The AMA has developed the following recommendations for consideration and use of the tests to help guide physicians and individuals considering using them:

  • Use of serology tests should currently be limited to population-level seroprevalance study, evaluation of recovered individuals for convalescent plasma donations, and in other situations where they are used as part of a well-defined testing plan and in concert with other clinical information by physicians well-versed in interpretation of serology test results.
  • Serology tests should not be offered to individuals as a method of determining immune status. Individuals receiving positive test results may falsely assume it is safe to discontinue physical distancing. The AMA recommends all Americans continue to abide by physical distancing recommendations and shelter in place requirements for so long as necessary to reduce the threat of COVID-19. Serology tests should not currently be used as the basis for any “immunity certificates,” to inform decisions to return to work, or to otherwise inform physical distancing decisions. Doing so may put individuals, their household and their community at risk.

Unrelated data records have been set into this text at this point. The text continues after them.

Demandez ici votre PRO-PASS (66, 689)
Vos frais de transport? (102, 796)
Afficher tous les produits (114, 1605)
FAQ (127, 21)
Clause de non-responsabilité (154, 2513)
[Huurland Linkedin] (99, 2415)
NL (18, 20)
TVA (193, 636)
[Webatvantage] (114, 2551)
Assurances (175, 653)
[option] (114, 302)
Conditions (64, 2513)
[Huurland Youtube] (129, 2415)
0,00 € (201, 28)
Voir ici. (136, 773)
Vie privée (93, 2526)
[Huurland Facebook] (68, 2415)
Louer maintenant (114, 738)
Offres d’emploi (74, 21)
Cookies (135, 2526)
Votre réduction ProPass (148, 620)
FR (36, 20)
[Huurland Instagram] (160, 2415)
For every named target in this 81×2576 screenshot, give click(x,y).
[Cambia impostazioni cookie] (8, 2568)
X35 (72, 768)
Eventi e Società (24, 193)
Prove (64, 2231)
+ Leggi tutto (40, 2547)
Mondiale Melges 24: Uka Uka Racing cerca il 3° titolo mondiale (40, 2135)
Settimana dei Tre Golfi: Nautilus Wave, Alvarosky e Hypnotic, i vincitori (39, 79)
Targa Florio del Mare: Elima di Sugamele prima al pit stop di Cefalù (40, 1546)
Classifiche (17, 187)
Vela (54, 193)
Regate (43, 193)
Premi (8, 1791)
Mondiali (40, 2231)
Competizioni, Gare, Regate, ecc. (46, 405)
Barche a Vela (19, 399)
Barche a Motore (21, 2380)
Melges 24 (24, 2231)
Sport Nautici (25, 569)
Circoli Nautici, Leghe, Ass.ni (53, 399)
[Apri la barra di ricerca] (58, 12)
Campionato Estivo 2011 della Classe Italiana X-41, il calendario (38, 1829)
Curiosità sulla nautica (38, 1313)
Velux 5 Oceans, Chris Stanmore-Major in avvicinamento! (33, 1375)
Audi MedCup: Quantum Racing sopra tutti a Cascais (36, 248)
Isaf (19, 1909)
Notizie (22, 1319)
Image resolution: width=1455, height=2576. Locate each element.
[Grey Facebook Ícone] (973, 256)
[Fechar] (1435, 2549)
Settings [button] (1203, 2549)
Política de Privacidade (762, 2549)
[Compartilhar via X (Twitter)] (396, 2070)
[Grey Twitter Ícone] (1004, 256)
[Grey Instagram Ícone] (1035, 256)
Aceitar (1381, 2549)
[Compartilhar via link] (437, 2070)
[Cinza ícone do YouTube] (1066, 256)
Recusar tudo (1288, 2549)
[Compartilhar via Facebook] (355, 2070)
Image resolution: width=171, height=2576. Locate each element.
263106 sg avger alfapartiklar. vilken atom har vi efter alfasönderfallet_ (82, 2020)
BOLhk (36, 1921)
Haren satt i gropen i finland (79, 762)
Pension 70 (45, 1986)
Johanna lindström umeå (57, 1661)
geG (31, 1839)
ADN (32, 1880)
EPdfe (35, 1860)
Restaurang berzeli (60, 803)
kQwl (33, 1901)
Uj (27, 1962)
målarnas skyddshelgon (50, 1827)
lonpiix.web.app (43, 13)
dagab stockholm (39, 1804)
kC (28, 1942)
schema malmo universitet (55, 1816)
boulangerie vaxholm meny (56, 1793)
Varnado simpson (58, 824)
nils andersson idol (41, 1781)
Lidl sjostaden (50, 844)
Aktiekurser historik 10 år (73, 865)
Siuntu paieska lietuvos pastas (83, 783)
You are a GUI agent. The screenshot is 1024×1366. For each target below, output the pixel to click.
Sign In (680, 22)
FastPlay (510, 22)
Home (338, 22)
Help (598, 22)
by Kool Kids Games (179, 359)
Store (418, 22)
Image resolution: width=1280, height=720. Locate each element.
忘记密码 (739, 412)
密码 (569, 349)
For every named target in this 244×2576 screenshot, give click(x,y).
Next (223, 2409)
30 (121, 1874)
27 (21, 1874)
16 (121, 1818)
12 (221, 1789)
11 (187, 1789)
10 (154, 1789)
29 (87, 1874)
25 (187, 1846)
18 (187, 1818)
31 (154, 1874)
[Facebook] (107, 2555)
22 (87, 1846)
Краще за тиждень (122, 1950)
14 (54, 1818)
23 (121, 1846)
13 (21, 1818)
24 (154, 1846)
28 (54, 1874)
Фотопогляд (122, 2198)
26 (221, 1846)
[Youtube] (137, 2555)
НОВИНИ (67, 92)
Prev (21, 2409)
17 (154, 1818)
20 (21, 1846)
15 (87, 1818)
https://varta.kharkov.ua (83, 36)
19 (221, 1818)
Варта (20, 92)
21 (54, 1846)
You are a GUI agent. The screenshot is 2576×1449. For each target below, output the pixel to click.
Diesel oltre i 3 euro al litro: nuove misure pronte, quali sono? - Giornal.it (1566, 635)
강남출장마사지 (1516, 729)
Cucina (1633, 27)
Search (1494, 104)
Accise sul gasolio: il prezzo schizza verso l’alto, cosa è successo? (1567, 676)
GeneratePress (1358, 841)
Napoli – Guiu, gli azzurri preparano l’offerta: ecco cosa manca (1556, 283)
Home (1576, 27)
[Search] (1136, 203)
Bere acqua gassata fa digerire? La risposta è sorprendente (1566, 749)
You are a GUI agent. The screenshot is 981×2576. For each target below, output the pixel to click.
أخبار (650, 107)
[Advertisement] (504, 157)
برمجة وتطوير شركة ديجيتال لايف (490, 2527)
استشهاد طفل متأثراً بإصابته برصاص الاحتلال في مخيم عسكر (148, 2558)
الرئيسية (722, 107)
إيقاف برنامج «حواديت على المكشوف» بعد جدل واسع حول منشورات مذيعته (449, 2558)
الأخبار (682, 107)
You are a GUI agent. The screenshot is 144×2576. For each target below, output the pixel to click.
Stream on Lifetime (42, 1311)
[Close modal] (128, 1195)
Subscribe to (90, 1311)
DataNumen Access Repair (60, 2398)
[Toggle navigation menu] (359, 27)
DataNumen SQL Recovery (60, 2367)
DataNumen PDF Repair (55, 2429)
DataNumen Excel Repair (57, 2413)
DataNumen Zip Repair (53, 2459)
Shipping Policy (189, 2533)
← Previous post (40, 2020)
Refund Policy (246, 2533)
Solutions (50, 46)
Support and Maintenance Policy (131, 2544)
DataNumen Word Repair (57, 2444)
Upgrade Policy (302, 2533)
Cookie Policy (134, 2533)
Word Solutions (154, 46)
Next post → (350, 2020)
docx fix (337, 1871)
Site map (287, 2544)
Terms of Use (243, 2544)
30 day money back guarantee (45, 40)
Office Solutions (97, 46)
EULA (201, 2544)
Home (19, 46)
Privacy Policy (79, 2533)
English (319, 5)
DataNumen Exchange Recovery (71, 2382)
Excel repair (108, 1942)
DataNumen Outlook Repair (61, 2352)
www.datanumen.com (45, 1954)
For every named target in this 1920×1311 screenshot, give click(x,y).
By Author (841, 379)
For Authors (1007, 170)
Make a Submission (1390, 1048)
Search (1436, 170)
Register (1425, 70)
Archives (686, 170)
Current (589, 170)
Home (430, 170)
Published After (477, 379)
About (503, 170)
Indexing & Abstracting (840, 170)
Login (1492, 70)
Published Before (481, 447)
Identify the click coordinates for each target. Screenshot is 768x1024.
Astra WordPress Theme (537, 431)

  • Serology tests should not be used as the sole basis of diagnosis of COVID-19 infection.
  • Physicians should pay close attention to the regulatory status of any test offered. FDA maintains a listing of all serological tests authorized for use for COVID-19. Physicians should be aware of the performance characteristics of any test used and how those align with the FDA recommended performance standards. Physicians should note that there has been reported fraudulent marketing of some tests and should verify the regulatory status of these claims before incorporating them in to practice.
  • Messaging on serological testing to medically underserved communities should explicitly take into consideration cultural and social features which may bear on their ability to make long-term choices on physical distancing and other COVID-19 precautions.